Furthermore, just as in the case of a motion for directed verdict, in passing on a motion for judgment notwithstanding the *870 verdict, conflicting evidence favorable to the movant is disregarded, so long as there is any reasonable inference which reasonable people could choose to accept or reject, and if there is, the question then becomes the sole province of the jury.[8]

Upon close review of the record in this cause and after consideration of the arguments and authorities submitted by counsel, we find the questions of fact were submitted to the jury under instructions that fairly stated the law, and the verdict and judgment thereon will not be disturbed on appeal.[9]

The judgment of the trial court is therefore AFFIRMED.

SIMMS, C.J., and HODGES, LAVENDER, HARGRAVE, OPALA, ALMA WILSON, and SUMMERS, JJ., concur.

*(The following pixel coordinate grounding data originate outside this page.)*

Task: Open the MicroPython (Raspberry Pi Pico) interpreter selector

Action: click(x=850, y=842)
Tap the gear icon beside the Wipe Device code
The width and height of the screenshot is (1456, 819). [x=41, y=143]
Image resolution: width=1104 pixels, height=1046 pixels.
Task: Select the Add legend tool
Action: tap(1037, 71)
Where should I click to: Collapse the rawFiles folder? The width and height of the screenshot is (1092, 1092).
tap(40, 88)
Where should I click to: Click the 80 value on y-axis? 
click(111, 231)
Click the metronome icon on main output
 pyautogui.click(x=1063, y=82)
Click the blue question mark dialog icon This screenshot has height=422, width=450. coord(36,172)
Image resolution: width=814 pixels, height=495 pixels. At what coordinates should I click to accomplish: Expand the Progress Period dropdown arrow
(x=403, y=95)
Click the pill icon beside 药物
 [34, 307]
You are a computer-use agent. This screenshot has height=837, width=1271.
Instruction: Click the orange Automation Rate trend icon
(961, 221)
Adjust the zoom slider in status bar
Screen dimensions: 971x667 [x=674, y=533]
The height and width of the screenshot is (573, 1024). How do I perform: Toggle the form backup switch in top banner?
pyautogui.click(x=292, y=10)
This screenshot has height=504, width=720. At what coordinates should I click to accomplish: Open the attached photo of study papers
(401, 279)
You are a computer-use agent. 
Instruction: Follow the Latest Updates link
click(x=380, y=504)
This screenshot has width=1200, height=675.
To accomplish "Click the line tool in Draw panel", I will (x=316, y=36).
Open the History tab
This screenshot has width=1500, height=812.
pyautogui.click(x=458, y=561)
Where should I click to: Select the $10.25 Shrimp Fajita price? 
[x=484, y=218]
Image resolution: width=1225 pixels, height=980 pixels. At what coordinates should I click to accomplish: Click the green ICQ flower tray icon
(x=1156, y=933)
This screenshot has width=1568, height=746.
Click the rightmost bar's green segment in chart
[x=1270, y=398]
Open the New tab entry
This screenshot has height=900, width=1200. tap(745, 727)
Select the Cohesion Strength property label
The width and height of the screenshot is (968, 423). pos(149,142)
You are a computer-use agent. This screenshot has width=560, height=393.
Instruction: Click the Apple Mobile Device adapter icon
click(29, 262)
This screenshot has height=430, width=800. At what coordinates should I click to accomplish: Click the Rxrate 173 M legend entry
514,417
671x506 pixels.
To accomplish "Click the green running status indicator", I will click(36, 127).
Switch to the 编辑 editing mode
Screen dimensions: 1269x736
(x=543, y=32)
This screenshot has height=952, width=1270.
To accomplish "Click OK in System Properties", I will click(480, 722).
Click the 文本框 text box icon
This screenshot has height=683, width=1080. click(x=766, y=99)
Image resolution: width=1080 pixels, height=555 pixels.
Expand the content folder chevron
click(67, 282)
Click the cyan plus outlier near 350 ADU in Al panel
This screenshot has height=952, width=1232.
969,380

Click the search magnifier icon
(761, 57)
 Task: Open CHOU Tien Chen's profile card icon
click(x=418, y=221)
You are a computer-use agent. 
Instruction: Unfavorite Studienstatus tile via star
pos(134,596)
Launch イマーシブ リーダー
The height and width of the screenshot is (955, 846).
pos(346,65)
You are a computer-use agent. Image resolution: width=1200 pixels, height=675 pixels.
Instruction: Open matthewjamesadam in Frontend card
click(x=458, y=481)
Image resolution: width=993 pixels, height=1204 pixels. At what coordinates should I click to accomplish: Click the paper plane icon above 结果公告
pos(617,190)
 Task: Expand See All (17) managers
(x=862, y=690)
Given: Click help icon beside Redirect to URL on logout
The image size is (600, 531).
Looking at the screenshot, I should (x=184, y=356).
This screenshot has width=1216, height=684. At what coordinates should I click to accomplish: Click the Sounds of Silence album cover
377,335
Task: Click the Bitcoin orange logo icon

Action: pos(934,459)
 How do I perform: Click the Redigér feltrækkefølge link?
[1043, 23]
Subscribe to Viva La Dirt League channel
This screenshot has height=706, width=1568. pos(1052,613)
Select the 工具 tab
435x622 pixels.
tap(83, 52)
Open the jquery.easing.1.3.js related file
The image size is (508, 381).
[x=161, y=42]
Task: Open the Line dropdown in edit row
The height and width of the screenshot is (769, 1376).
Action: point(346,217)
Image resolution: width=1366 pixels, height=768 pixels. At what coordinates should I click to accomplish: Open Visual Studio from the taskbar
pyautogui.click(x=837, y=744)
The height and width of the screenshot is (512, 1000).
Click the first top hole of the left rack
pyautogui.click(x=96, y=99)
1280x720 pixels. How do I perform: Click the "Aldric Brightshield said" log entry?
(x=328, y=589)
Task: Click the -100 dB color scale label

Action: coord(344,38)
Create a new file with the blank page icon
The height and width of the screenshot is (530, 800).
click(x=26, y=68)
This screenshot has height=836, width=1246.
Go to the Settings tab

KAUGER, J., concurs in part, dissents in part.

NOTES

[1] Burns v. Atchison, Topeka and Santa Fe Railway Co., 372 P.2d 36 (Okl.1962).

[2] § 2608. Evidence of Character and Conduct of Witness

A. The Credibility of a witness may be attacked or supported by evidence in the form of opinion or reputation, subject to these limitations:

1. The evidence may refer only to character for truthfulness or untruthfulness; and

2. Evidence of truthful character is admissible only after the character of the witness for truthfulness has been attacked.

B. Specific instances of the conduct of a witness, for the purpose of attacking or supporting his credibility, other than conviction of crime as provided in Section 609 of this Code, may not be proved by extrinsic evidence. They may, however, in the discretion of the court, if probative of truthfulness or untruthfulness, be inquired into on cross-examination of the witness if they:

1. Concern his character for truthfulness or untruthfulness;

2. Concern the character for truthfulness or untruthfulness of another witness as to which character the witness being cross-examined has testified.

* * * * * *

[3] Layton v. Purcell, 267 P.2d 547, 553 (Okl.1954).

[4] Shamblin v. Shamblin, 241 P.2d 941, 206 Okl. 133 (1952). See also Bryce v. Maples, 424 P.2d 93 (Okl.1967) which holds that unless exclusion of evidence results in miscarriage of justice, there is no error.

[5] See: Black's Law Dictionary, 5th Ed. 794, and cases cited therein.

[6] First National Bank of Porter v. Howard, 550 P.2d 561 (Okl.1976).

[7] Elliott v. Marshall, 267 P.2d 599 (Okl.1954), and Dover v. Smith, 385 P.2d 287 (Okl.1963).

[8] Sandlin v. Freeman, 393 P.2d 816 (Okl.1969), and see: Sadler v. T.J. Hughes Lumber Co., 537 P.2d 454 (Okl.App.1975).

[9] Liberty Plan Co. v. Adwan, 370 P.2d 928 (Okl. 1962).